Ce qui nous arrive  n’est-il pas si divers au point de faire ressembler notre existence à un grand puzzle ?

Entre ce qui se passe dans notre vie personnelle et familiale,  ce qui se passe dans le cadre de nos engagements professionnels ou associatifs, plus les événements qui surviennent dans l’actualité proche ou lointaine, tout cela forme quelque chose de  si foisonnant que nous pouvons vraiment avoir l’impression que notre existence  n’est pas un tout, mais un éparpillement de mille et une pièces très différentes.

Autant par moment, cette diversité éparpillée nous convient, car elle est riche d’ouverture et de  nouvelles découvertes…
Autant par moment, nous pouvons  au contraire ressentir le besoin de nous poser et nous  rassembler afin de trouver le moyen que tout cela tienne  ensemble, oui de trouver le moyen d’assembler toutes ces pièces éparses et si différentes  pour que  cela  fasse sens.

Dans de tels moments, quel  bonheur que celui de tomber sur un film, un roman, un livre qui par l’intrigue qu’ils déploient entrent en résonnance avec tout ce que nous vivons.  L’histoire a beau se passer ailleurs, dans un autre lieu et une autre époque, qu’importe, ce qui est mis en scène là sous nos yeux soudain nous parle. Cela rejoint ce que nous vivons et l’éclaire d’un jour nouveau.  Sans que nous l’ayons prémédité, tels paroles, tels scènes, telles phrases laissent en nous un profond écho.
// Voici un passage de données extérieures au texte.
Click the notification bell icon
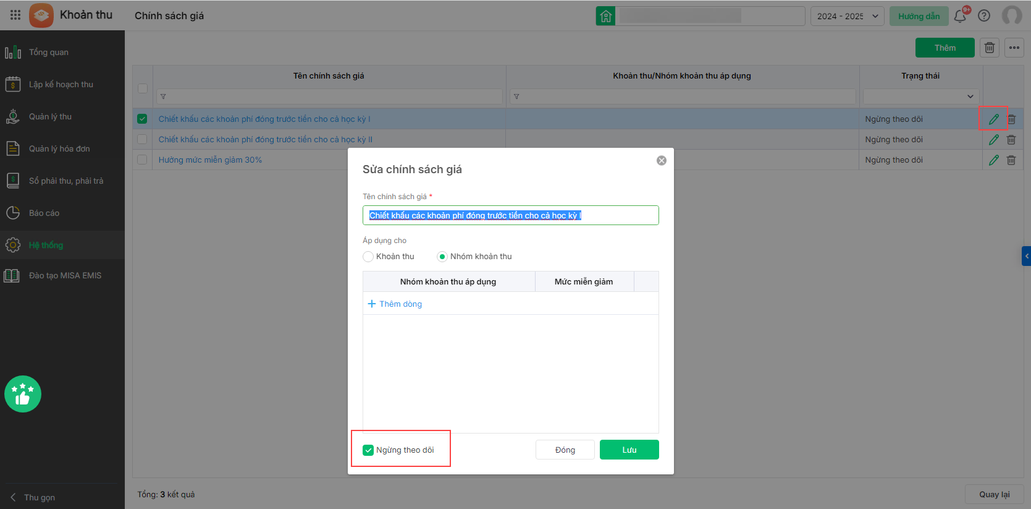[960, 16]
Et nous  soulignons ces phrases, nous marquons la page, nous  revisionnons la scène afin de sonder et mieux écouter tout ce qui se joue là dans de telles résonnances.

C’est ainsi que peu à peu,  guidés par l’éclairage apporté par de tels échos, nous avançons dans l’assemblage de notre puzzle de mille et une pièces.
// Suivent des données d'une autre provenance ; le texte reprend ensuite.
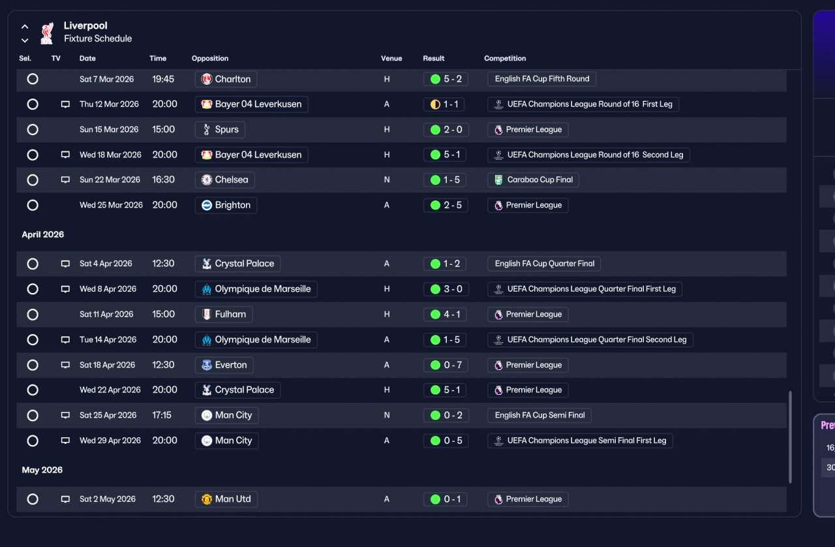Image resolution: width=835 pixels, height=547 pixels.
Task: Open the 0 - 7 result against Everton
Action: [446, 366]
Quand, dans le passage de l’évangile que nous venons d’entendre, Jésus pose à ses disciples  la question  « avez-vous compris ? »,  c’est  justement de cela qu’il s’agit.

Littéralement, le verbe traduit ici par comprendre signifie «  rapprocher, joindre ».  Les disciples viennent d’entendre une série de ces paraboles imagées  qui frappent par leur simplicité ; nous sommes grosso modo au milieu de l’évangile ; depuis le temps qu’ils sont en route avec Jésus, ils ont été témoins de rencontres improbables, de guérisons étonnantes, de débats vigoureux, de tempêtes apaisées, bref de  mille et une choses donnant de l’épaisseur à leur vécu. Et voilà que, fort de tout ce vécu foisonnant, Jésus leur demande : «  Ces paraboles que vous venez d’entendre, ont-elles provoqué en vous un écho ? Ont-elles éclairé les diverses tranches de votre vécu sous un angle nouveau ? Vous ont-elles permis de trouver le moyen de  rassembler  et joindre   les différentes pièces de votre puzzle d’une manière qui fasse sens ? »

Et les disciples de répondre : « Oui ».

Puisse ce « oui » ne pas être seulement celui prononcé par des disciples il y a quelques milliers d’années ; mais puisse ce « oui » devenir nôtre aujourd’hui.

Car l’apport des Ecritures est là.  Si aujourd’hui encore, nous prenons le temps de lire et méditer un passage de la Bible, ce n’est pas en premier lieu pour élargir notre culture et nous renseigner sur l’influence romaine dans une société plutôt rurale du bassin méditerranéen au début du premier siècle de notre ère.  Tout cela peut être important, nécessaire même si l’on veut  mieux discerner et comprendre le souffle des Evangiles. Mais pour ce matin, cela n’est pas l’essentiel.

L’essentiel, c’est de faire une pause dans l’écoulement de notre existence. De nous arrêter pour lire… Et dans cet acte de lire,  être en éveil afin d’accueillir ce que cette lecture provoque en nous comme écho. Ecouter comment ces paraboles si simples entre en résonnance avec tout notre vécu. Comment elles nous aident à rapprocher et joindre les milles et unes pièces de notre puzzle afin de faire émerger une vision du monde qui fasse sens.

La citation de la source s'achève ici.